The inevitability of this market mash-up is such that analysis firm Statista Inc. even puts a dollar figure on it, predicting the combined cybersecurity and observability market will be worth $28.26 billion by 2024.

Disrupting the observability market

The massive opportunity presented by this market consolidation is encouraging innovations that take advantage of advances in data management and intelligent technology to straddle the security-observability divide.

The trend toward automation has birthed a new philosophy that is being embraced by many observability innovators: data as code. The movement applies coding practices to data management, allowing companies to analyze and share data in the same way teams handle code during the software development process.

Disruption is coming from all sides as market forces collide, cultural methods for data management are revolutionized, and technology leaps forward to automate data-monitoring processes. This makes observability a much broader consideration than one limited to advances in intelligent technology that allow companies a greater level of insight into their data assets.

“As with so many important technology areas, observability is a mindset and set of practices as much as it is a technology,” Governor said.

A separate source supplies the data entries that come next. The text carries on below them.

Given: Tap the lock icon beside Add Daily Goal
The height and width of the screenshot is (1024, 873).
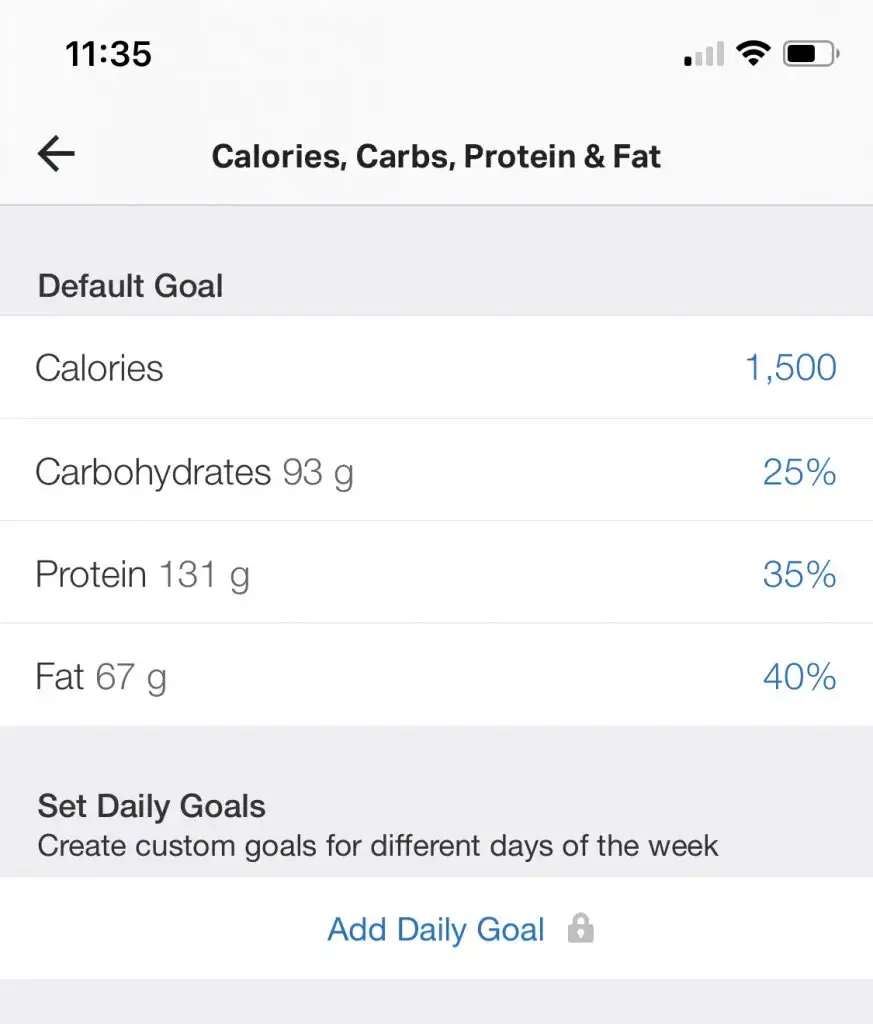Looking at the screenshot, I should (580, 929).
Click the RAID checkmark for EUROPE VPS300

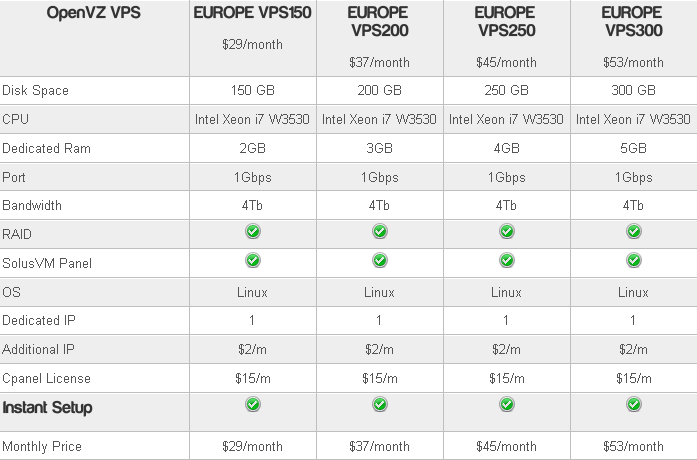point(633,232)
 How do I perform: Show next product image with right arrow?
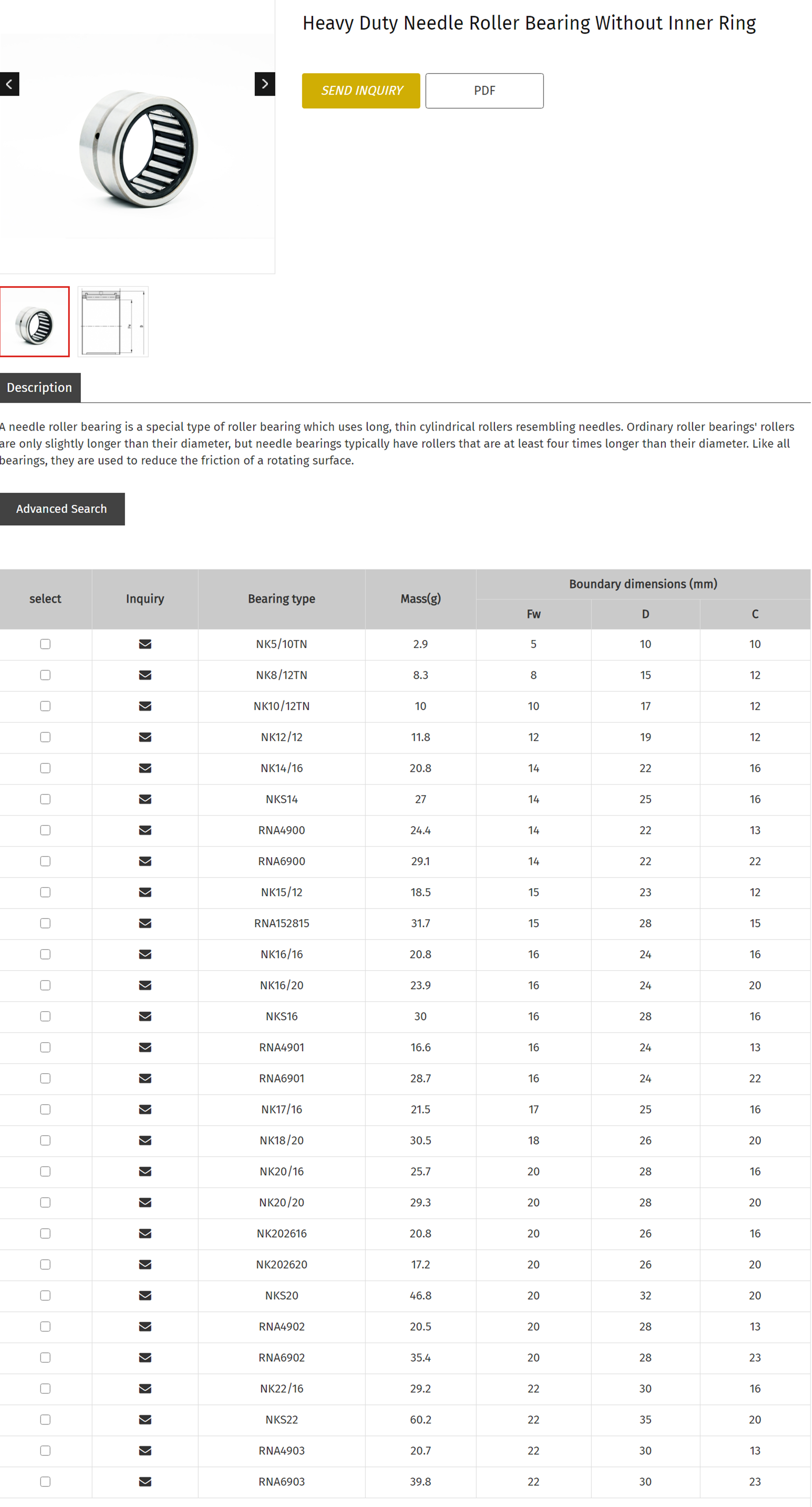pos(265,84)
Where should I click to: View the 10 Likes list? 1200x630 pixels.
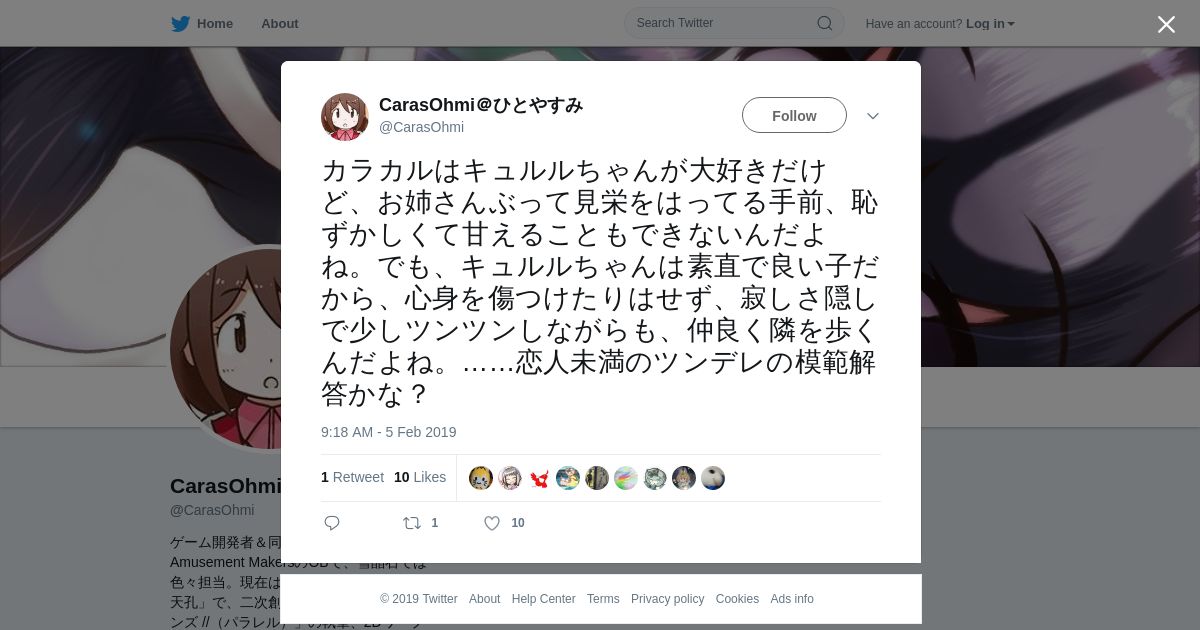pyautogui.click(x=420, y=477)
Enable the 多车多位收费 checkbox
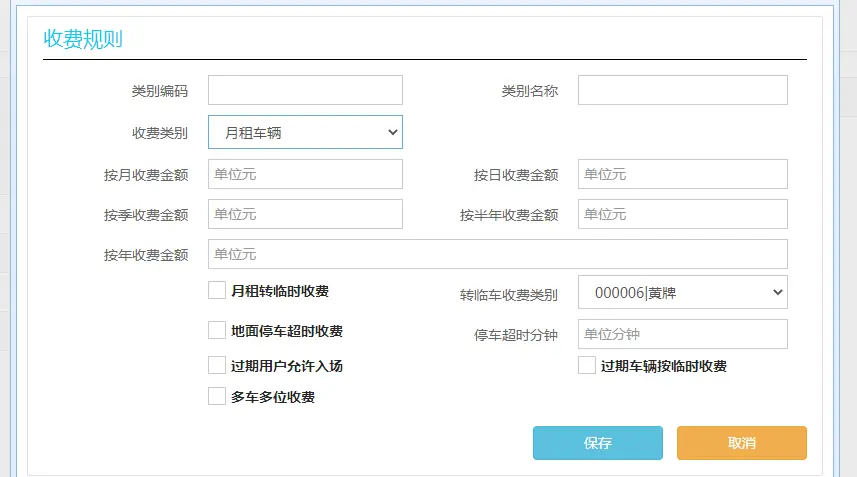Image resolution: width=857 pixels, height=477 pixels. pyautogui.click(x=217, y=396)
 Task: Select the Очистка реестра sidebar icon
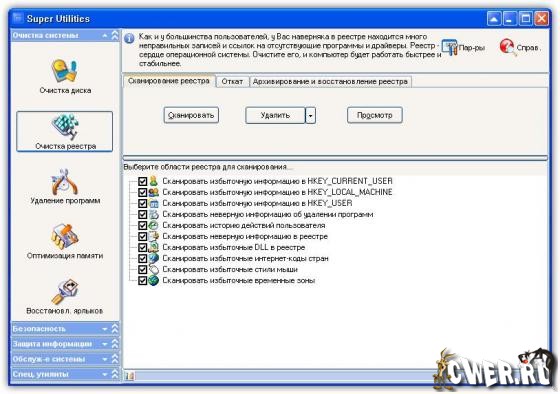click(x=65, y=127)
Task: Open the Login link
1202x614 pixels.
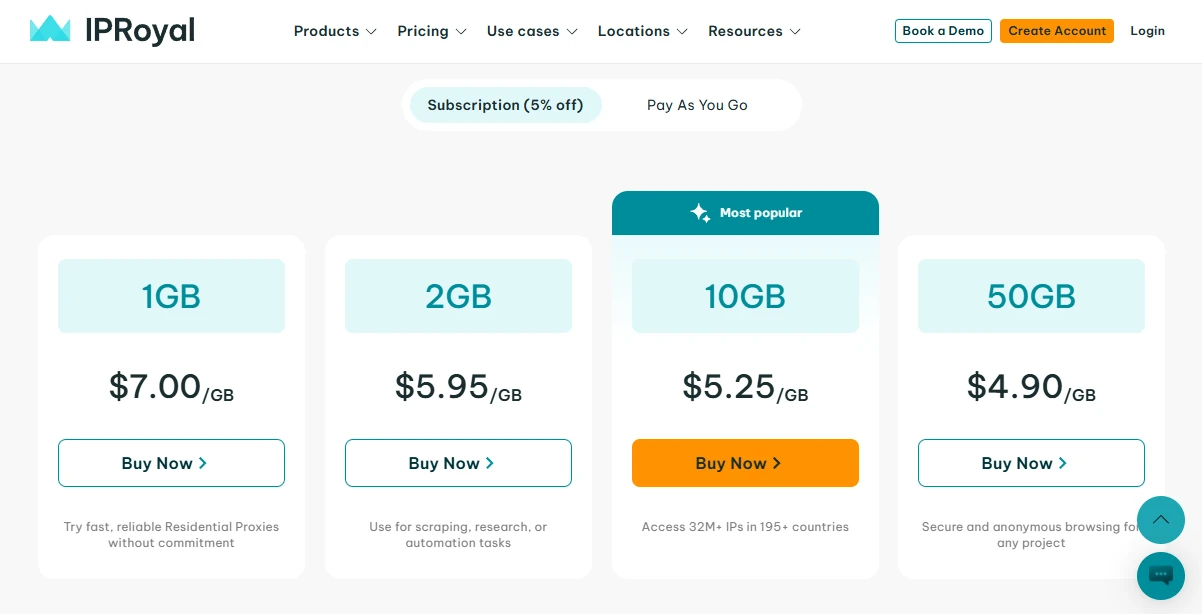Action: coord(1147,31)
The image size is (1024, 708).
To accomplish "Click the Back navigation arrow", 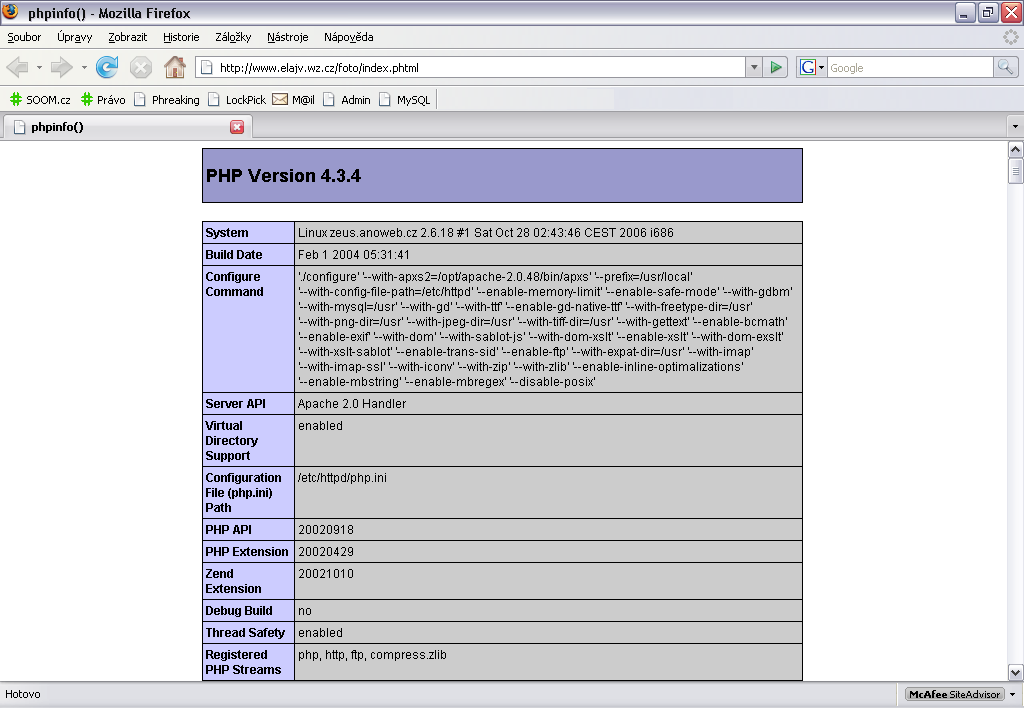I will point(17,68).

With interest in observability solutions at the “peak of inflated expectations,” according to a recent Gartner Hype Cycle, a market forecast for “cloudy with a high chance of disruption” is a reasonable one. And as cloud computing becomes the dominant business model across the globe, the demand for holistic solutions that provide visibility into the complex environments created by the adoption of cloud-native technologies will continue to increase.

Although there isn’t yet one Holy Grail optimization solution that can provide full-stack observability with automated security and optimization built in from the start, the currently fragmented observability and cybersecurity markets look to be moving toward consolidation, with more comprehensive and automated solutions in the works.